Impact This collaboration has just started and therefore there is no output yet. We are looking into further grants and development of IPs through this collaboration.
Start Year 2014
 
Description Collaboration with the Film Industry (Marza Animation Planet) 
Organisation Marza Animation Planet
Country Japan 
Sector Private 
PI Contribution We have provided ideas and algorithms for mapping the facial movements from one character to multiple characters. This tool was deployed in the movie "Space Pirate Captain Harlock" released in 2013, and the details of the techniques are described in the paper "Smooth contact-aware facial blendshapes transfer", DigiPro 2013. Also, Marza Animation Planet has provided a research fund for us to further explore the idea of using the spatial relationship for animation production. One new student, Daniel Holden, has started his PhD funded by this grant, and we are currently developing algorithms and techniques which are going to be used for the production of the film "Robodog".

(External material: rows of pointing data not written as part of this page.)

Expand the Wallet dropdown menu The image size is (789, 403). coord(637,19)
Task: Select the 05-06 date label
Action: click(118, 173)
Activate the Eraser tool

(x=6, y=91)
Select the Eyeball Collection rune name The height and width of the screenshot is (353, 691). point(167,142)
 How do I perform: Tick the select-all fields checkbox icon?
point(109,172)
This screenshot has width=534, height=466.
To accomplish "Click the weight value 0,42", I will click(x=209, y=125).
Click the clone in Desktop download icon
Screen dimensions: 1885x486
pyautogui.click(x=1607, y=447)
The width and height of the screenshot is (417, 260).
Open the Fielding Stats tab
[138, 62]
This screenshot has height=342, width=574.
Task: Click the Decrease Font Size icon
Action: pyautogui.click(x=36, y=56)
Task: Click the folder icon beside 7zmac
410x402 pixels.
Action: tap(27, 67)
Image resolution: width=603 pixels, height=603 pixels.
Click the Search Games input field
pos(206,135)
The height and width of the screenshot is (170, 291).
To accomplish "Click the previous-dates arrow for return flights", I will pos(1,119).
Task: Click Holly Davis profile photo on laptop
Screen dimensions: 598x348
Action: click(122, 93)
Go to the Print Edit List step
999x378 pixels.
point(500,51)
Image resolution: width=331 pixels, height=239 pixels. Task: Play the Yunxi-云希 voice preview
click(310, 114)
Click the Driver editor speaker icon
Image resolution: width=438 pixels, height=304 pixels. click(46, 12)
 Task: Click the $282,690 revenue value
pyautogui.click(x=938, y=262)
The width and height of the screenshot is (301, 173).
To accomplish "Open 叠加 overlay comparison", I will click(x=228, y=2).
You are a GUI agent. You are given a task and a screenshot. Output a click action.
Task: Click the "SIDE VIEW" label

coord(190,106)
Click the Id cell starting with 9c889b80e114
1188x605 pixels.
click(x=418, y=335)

Collaborator Contribution Jun Saito from Marza Animation Planet is currently co-supervising the PhD student Daniel Holden. He has taught basic animation techniques and programming styles in the industry to the student. Also, we are having weekly meetings to check the progress made by the student.
Impact The initial collaboration has resulted in the following publication: Jun Saito, "Smooth contact-aware facial blendshapes transfer", DigiPro 2013 The paper is not co-authored by the PI due to commercial reasons, but the PI has provided significant amount of ideas and effort for the core of this paper (this can be viewed in the reference). Also, this has led to the new grant starting from 2012.